» TASK DIRECTIONS
The answer must consist of each line below that contains the word "will", copied in full.

» THE DATA
--

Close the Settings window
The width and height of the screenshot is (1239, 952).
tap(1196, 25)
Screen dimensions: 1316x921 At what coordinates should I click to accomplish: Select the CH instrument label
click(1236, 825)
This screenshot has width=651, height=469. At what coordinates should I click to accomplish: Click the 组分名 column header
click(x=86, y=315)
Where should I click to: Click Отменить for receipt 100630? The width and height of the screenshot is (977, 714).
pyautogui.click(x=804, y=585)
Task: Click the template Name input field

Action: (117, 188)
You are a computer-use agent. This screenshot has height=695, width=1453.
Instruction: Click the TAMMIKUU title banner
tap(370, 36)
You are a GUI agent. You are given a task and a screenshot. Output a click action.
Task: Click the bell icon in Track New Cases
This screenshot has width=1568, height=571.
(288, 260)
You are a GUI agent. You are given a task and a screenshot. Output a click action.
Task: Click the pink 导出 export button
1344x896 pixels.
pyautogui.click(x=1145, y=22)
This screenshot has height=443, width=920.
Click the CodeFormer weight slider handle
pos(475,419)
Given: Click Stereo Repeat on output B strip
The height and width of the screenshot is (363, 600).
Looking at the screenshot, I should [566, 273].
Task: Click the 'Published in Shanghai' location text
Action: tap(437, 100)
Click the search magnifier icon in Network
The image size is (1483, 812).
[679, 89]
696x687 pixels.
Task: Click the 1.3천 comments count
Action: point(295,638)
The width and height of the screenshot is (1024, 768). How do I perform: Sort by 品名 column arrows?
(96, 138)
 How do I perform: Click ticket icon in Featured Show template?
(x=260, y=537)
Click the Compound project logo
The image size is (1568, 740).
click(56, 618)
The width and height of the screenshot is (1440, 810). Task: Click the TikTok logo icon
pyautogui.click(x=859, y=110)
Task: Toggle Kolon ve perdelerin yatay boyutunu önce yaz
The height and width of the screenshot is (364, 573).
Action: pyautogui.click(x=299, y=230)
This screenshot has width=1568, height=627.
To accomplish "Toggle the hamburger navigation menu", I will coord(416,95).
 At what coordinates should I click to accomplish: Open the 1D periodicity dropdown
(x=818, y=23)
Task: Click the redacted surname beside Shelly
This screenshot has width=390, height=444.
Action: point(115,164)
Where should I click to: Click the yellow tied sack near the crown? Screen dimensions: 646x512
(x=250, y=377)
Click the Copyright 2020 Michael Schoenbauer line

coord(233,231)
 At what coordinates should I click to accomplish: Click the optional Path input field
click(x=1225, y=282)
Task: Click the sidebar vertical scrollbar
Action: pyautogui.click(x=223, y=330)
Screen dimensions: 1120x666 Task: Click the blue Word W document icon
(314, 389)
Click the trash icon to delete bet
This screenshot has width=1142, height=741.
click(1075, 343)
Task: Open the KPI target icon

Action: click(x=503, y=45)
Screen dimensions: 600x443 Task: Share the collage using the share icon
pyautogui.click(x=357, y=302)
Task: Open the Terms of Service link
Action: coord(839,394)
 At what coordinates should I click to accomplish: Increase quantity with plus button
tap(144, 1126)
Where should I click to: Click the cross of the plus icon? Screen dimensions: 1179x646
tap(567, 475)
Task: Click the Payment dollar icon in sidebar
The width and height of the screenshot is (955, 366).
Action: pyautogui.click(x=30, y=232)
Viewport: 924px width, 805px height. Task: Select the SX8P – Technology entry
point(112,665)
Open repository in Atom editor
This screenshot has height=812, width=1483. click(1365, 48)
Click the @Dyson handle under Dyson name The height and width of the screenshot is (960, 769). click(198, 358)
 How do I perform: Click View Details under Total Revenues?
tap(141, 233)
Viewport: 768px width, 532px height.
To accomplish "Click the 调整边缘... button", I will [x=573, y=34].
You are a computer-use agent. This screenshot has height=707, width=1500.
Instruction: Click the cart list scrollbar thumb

--

» ANSWER TO THE PROBLEM
To accomplish "Toggle the hamburger navigation menu", I will coord(416,95).
To accomplish "Click the 调整边缘... button", I will [x=573, y=34].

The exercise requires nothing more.